Guthrie was born in Texas as the son of a Presbyterian minister. He studied first at Princeton Theological Seminary, and earned his doctorate at the University of Basel, where Karl Barth directed his PhD dissertation on Reinhold Niebuhr. He briefly served as the minister of the Presbyterian Church in Rusk, Texas. His Christian Doctrine is a standard seminary text, which is also published in Japanese, Korean, Spanish, Taiwanese, and many other languages. His book Christian Doctrine, which includes Barthian perspective, influenced Presbyterian Church (USA) to have their commitment to social justice and its participation in the social and political issues of the day.
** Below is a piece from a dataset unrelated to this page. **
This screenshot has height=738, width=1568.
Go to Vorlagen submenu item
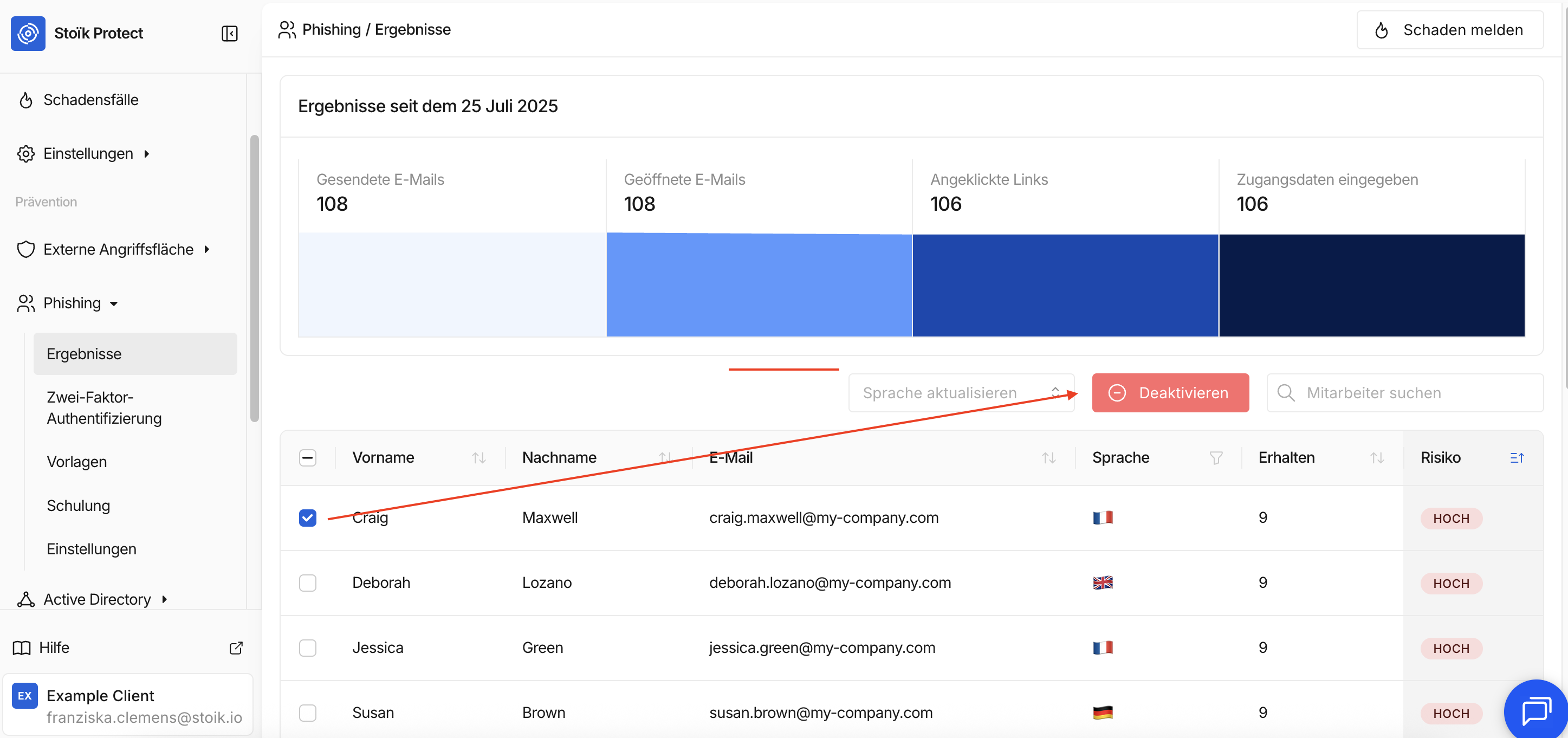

Walter Brueggemann and George Stroup edited Many Voices, One God, a festschrift in his honor in 1998.

== Publications ==
- Always Being Reformed: Faith for a Fragmented World. Westminster John Knox Press; 2 edition, January 21, 2008.
- Christian Doctrine. Westminster John Knox Press; Revised, Subsequent edition, July 1, 1994. ISBN 978-0664253684
- Diversity in Faith-Unity in Christ. Westminster John Knox Press, November 1, 1986. ISBN 978-0664240134
- The Heidelberg Catechism for Today, Karl Barth, Translated by Jr. Shirley C. Guthrie. John Knox Press, 1964.